In the newsletter from George Siemens (and in collaboration with Terry Anderson from the University of Athabasca (Canada), he mentions a call for papers on connectivism, so feel free to join with your research ideas. The papers will be published in a specialized issue of IRRODL
Title: Emergent Learning, Connections, and Design for Learning
Editors: Roderick Sims, PhD and Elena Kays, PhD
Connections? Emergence? Chaos? Complexity? Fractals? Quantum Theory? Although many of these terms originated and have been widely studied in the natural sciences, they are emerging as important interdisciplinary ways to understand both natural and social sciences, including education. The question therefore arises ... are the traditions of what it means to teach and learn being challenged by these concepts, or are we simply experiencing the natural evolution of education through a process of emergence?
• Emergence encourages random encounters, paying attention to your neighbours, and “more being different”. Through such encounters and interactions we can look for patterns in the signs which can be extrapolated to an entire system, the intelligence of which comes from the bottom up, and where low-level rules can create high levels of sophistication.

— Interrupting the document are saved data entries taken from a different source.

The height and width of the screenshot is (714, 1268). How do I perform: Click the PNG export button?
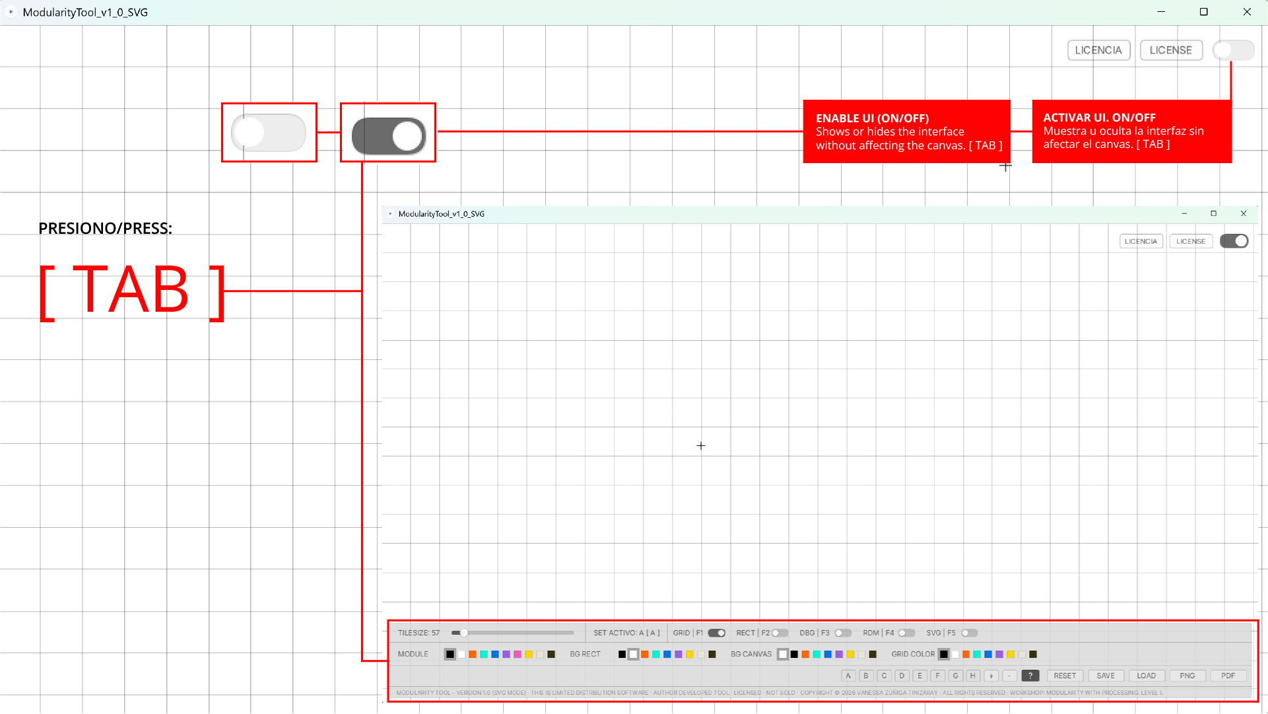click(1187, 676)
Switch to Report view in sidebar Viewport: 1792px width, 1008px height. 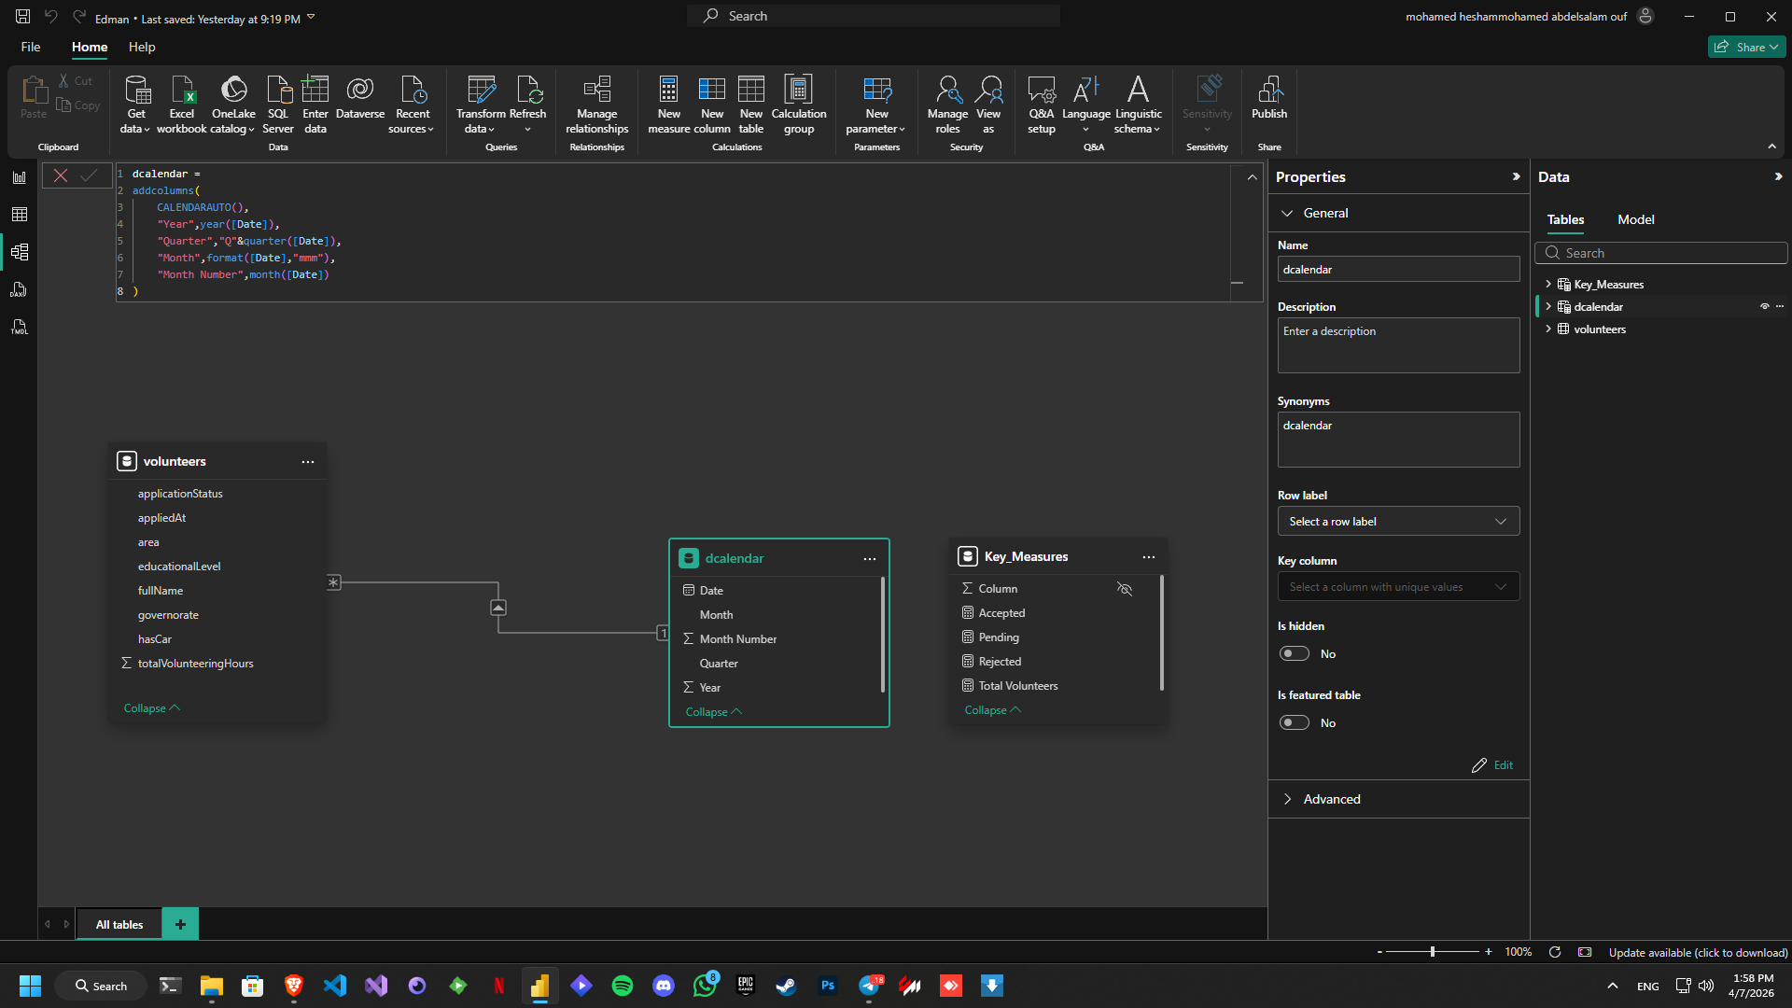[x=19, y=177]
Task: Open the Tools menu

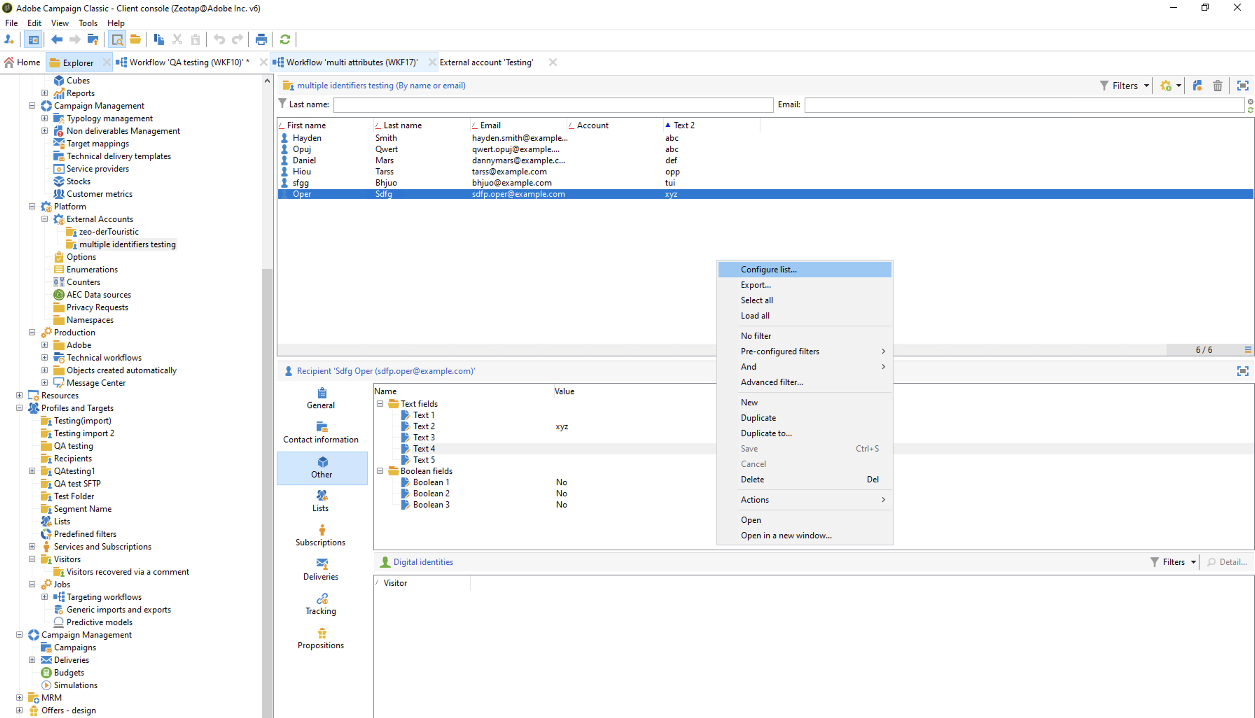Action: (88, 23)
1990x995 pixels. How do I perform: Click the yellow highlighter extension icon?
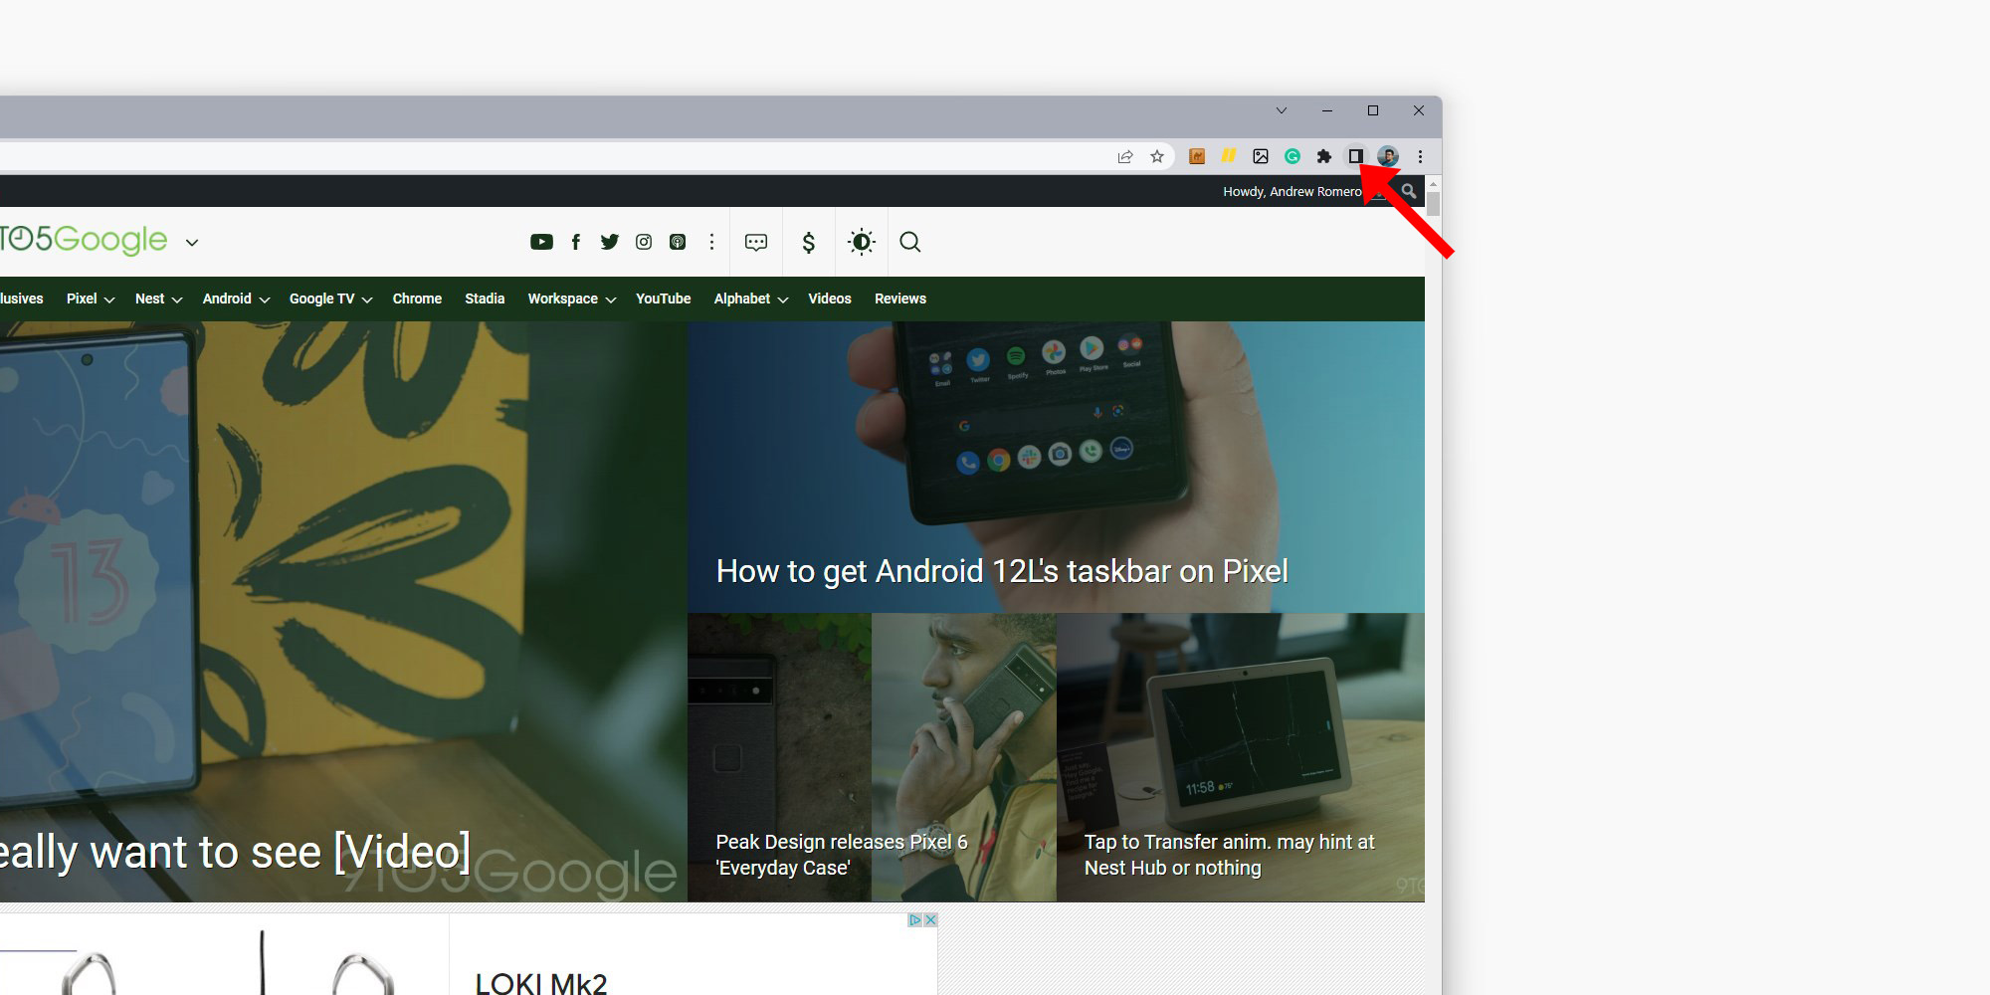(1230, 156)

• The connections being made between people through social networks has emphasised “connectivism”, an emergent theory of learning where the interactions that are generated by these connections, whether informal or formal, have the potential to result in new, emergent knowledge.
• For designers, taking account of emergence and connections can challenge the traditional models which have been used to create ‘instructional order’. Emergence theory offers insights into complex adaptive systems that can self-organize, a quite different way of conceptualising the teaching/learning space.
Given this link between connections and emergence, and the significant impact this association would have on how we teach and learn, it is therefore important to analyse what it means to design for emergent, connected learning experiences.
The purpose of this special issue of IRRODL is to provide a forum to explore connections, emergence, and design for learning, and in so doing be sensitive to emergent ideas. Because we’ve designed and implemented education in one way for decades does not mean it’s the right way!
We encourage your ideas for topics, with the following list (by no means exclusive) identifying possible topics to be covered in this special issue.
• Methods for studying emergence in distributed , online contexts
• Extensive literature reviews of emergence and related disciplines focusing on their significance for education
• Empirical studies on extent and impact of emergence in learning contexts
• Emergence and social networks
• Connections and emergence – is ‘design’ realistic?
• Designs for learning in connected worlds
• Connecting affordances – virtual worlds, networks, social media
• Open educational resources and emergent learning
Submissions, especially those that apply multidisciplinary approaches to online and distance teaching and learning, are welcomed for this issue.
Articles due: May 27, 2011
Editorial decision: September, 2011
Publication: November, 2011
Authors submit their manuscripts online by registering with IRRODL then logging in and following an automated, five-step submission process.